In de artikelen worden onderstaande symptomen en klachten genoemd als voorbeeld. Het onderzoek naar de vraag wat wel en niet kenmerkend is voor 'een chemobrein' richt zich op deze typen klachten. Last hebben van ‘een chemobrein’ wil niet zeggen dat je al deze klachten ook moet hebben. De mate waarin je last hebt van deze klachten is afhankelijk van wat je thuis of op je werk doet, en op welke manier je die taken en rollen aanpakt. Hoe meer je je geheugen en concentratie nodig hebt, hoe meer je de klachten opmerkt.
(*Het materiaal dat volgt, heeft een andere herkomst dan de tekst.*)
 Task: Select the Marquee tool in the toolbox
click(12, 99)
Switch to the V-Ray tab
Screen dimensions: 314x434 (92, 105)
Afhankelijk van wat je gewend bent in het dagelijks leven te doen, kan de extra inspanning die nodig is om met deze klachten om te gaan dus behoorlijk groot zijn. Zo groot zelfs dat je je werk niet meer op dezelfde manier kunt doen. Of dat je bekaf bent na een paar uur werken.
Voorbeelden
In algemene termen hebben we het over: geheugenproblemen, concentratieproblemen, vergeetachtigheid en moeite met multitasken. Voorbeelden hiervan zijn:
• de draad kwijtraken door telefoontjes tussendoor
• niet op woorden kunnen komen
• de weg ergens naar toe niet meer bewust weten
• moeite om informatie uit het geheugen op te diepen
• problemen met het vinden van woorden of op namen kunnen komen
• vergeten wat je aan het doen bent
• dingen niet kunnen onthouden
• vergeten wat je net verteld hebt
• problemen met het leren van nieuwe dingen (als een taal)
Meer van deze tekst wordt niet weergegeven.